CFCP-FM
- Courtenay, British Columbia; Canada;
- Broadcast area: Vancouver Island
- Frequency: 98.9 MHz
- Branding: 98.9 Jet FM

Programming
- Format: Active rock

Ownership
- Owner: Vista Broadcast Group; (Vista Radio);

History
- First air date: September 1, 1959
- Former frequencies: 1440 kHz (1959–1999)

Technical information
- Licensing authority: CRTC
- Class: B
- ERP: horizontal polarization only: 2.682 kWs average 5 kWs peak
- HAAT: 437 metres (1,434 ft)

Links
- Website: mycomoxvalleynow.com

= CFCP-FM =

Radio station in Courtenay, British Columbia

CFCP-FM is a Canadian radio station that broadcasts an active rock format at 98.9 FM in Courtenay, British Columbia, Canada. The station is branded as 98.9 Jet FM and is owned by Vista Broadcast Group.

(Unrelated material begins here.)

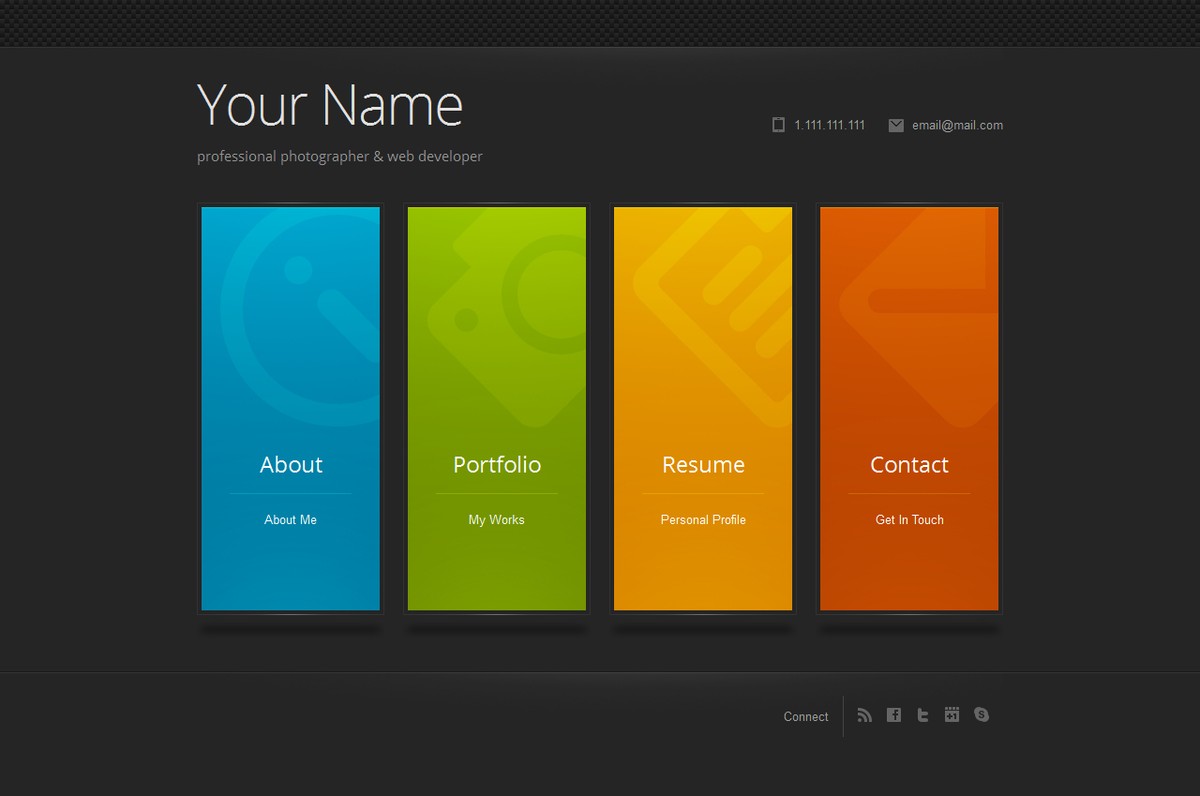Click the "Connect" label in footer
This screenshot has width=1200, height=796.
806,717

The station began broadcasting on September 1, 1959, at 1440 AM. On November 11, 1999, the station moved to the FM dial as Magic 98.9 with an adult contemporary format. In October 2005, it changed formats to active rock with the branding 98.9 Jet FM. On May 30, 2014, CFCP changed its name to 98.9 The Goat. On November 1, 2019, "The Goat" changed all their logos on their Facebook and website and rebranded as 98.9 Jet FM once again, with former host Pete Montana and Robyn returning in the morning.

==Controversy==
On December 19, 2012, Jet FM morning host Justin "Drex" Wilcomes hosted B.C. Premier Christy Clark on his program for an interview. One of the questions asked Clark during the interview, on behalf of a listener, was how she felt being a "MILF", a derogatory acronym. Clark laughingly responded to the question, saying that it was better to be a MILF than a "cougar". Clark then went on to thank the viewer, treating the question as a compliment. On January 10, 2013, the station fired Wilcomes and was released from his contract. The station did not give any further explanation, other than "We treat employee matters as private and will not comment further, other than to say that this was an internal decision." Wilcomes contended that he was fired for the interview, but refuses to comment further, pending legal advice.